Para el buen marinero no hay mayor felicidad que la de extender las velas un día de buen viento. Es un placer dejarse llevar por aquella maravillosa fuerza del cielo, gracias a la cual se avanza, en poco rato y con menos esfuerzo, mucho más que remando durante horas.

Pero muchos marineros tienen pereza de alzar la vela y manejar el timón… no saben aprovecharse del viento ni dejarse conducir por su fuerza. Y lo mismo ocurre en el plan espiritual. Pentecostés es la fiesta del gran soplo divino que se apodera de los hombres para empujarles mar adentro y darles una vida que valga la pena de ser vivida.

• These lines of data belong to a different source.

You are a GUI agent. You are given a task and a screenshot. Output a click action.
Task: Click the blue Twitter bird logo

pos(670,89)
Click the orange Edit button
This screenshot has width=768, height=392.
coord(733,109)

Pero la mayoría de los hombres se comportan como unos pobres remeros que sólo confían en sus propias fuerzas. Reman penosamente, y muchas veces sin rumbo… en vez de alzar su vela y abandonarse a la fuerza del Espíritu divino.

El viento de Pentecostés es un soplo primaveral, cuya impetuosidad lo transforma todo, cuya constancia y dulzura trabajan sin descanso en renovar la faz de la tierra. A los que saben alzar las velas de la confianza les arranca de sus egoísmos para llevarles siempre más lejos por los caminos de la Verdad y del Amor.

El viento de Pentecostés que dio nacimiento a la Iglesia continúa soplando por los siglos de los siglos, empujándonos a todos en el camino del apostolado, como entonces empujó a los Doce a la conquista del mundo para Cristo. Mientras haya almas alejadas de Dios en cualquier parte del mundo, mientras no haya un solo rebaño y un solo pastor, la misión apostólica no tendrá fin, y todos estamos llamados a esta misión.

Así lo dispuso Cristo el día de su Ascensión: «recibiréis la fuerza del Espíritu Santo que vendrá sobre vosotros, y seréis mis testigos en Jerusalén, en toda la Judea y Samaria y hasta las extremidades de la tierra».

El Espíritu Santo, soplo divino de inteligencia y sabiduría, de fuerza y consejo, de ciencia, piedad y santo temor, es la realización de la gran promesa que hizo Cristo a los hombres al volver hacia el Padre Eterno.

El Espíritu Santo, don de Dios en el día de Pentecostés, se queda en la Iglesia hasta la consumación de los siglos, para acabar en ella, por ella y con ella (lo que significa en nosotros, para nosotros y con nosotros) la misión evangélica de Cristo.

Revista Betania (Rama de mujeres de Acción Católica), 1 de junio de 1952.

Fuente Jable ULPGC.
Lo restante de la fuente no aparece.